Те страшные места, где мучится виновный,
Где вопль, и стон теней, и скрежет их зубовный,
Где обретает злой возмездие свое,
Священным ужасом наполнили ее.
Вот гордый Салмоней
[71] на мост восходит медный:
Печальный вождь толпы истерзанной и бледной,
Прорваться хочет он к обителям иным,
Но пламя грозное клокочет перед ним.
Здесь к Стиксовой струе Тантал
[72] напрасно гнется:
Как ни близка вода, он к ней не прикоснется,
И тщетно, весь в поту, все мышцы натрудив,
Остановить скалу старается Сизиф.
[73] Психеиных сестер там постигает кара:
В докучном зеркале всегда видна им пара
Супругов радостных, сияющий чертог,
И с их сестрой не зверь, не чудище, а бог.

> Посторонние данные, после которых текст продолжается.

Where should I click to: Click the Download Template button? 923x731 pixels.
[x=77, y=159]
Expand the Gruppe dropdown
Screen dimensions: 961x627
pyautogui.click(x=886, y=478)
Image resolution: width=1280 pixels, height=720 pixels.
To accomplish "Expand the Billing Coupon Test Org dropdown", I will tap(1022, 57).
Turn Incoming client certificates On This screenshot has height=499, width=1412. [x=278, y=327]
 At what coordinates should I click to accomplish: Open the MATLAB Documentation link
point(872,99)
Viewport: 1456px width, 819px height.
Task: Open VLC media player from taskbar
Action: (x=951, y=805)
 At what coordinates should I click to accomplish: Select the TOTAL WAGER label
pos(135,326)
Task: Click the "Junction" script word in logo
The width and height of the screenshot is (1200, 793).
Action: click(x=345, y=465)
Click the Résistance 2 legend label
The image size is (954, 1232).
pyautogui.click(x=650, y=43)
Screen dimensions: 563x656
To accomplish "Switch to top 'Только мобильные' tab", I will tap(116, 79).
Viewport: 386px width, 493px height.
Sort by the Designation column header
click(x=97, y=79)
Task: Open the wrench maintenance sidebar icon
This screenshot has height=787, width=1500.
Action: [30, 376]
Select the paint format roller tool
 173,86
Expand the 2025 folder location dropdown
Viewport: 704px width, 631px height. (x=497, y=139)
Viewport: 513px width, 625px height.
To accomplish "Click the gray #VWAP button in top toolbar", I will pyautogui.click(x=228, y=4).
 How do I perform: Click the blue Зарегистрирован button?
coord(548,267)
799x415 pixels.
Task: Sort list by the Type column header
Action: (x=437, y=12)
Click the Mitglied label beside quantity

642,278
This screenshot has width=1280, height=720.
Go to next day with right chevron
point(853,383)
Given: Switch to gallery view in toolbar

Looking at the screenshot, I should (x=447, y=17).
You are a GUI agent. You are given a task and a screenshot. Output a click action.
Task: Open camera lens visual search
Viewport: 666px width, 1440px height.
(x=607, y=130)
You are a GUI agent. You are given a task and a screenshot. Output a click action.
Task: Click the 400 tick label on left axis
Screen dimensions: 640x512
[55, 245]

И где бы гнусные ни ждали избавленья —
Навстречу зеркало и то же в нем виденье.
Психея рвется к ним сказать, что все — обман,
Но тени двух сестер исчезли, как туман.
Вот узнает она и Данаид
[74] злосчастных,
Изнемогающих в усилиях напрасных,
Ей жалко стало их, и больно ей за весь
Бесплотный этот люд, терзающийся здесь,
Где мнится каждому — он мучим всех лютее.
Мечтает Иксион
[75] о доле Прометея;
Чтоб жажду позабыть, Тантал гореть готов
На вечном пламени Плутоновых костров.
В Аиде горестном есть и для тех мученья,
Кто попирал права любовного влеченья,
Кто страсти оскорбил священной божество
И жертв не приносил на алтарях его.
Кокеткам, чересчур надменным и спесивым,
Приходится страдать, и сплетникам болтливым,
И тем — гнуснейший грех! — кто хвастаться посмел
Любовью женщины, которой не имел.
Терзает коршун грудь красавицы жестокой,
Обманщица — во льду замерзшего потока,
Бездушная — в огне и на глазах у тех,
Кто от нее страдал, — за свой казнятся грех.
Наперсников и слуг коварных за обиды
Тех, кто им вверился, бичуют Эвмениды.
Здесь те, кто сердца жар корыстно отдавал,
Кто к алтарю девиц насильно посылал,
Ханжи, а также те, кто в злобе иль из мести
Отравленным стишком коснулись женской чести.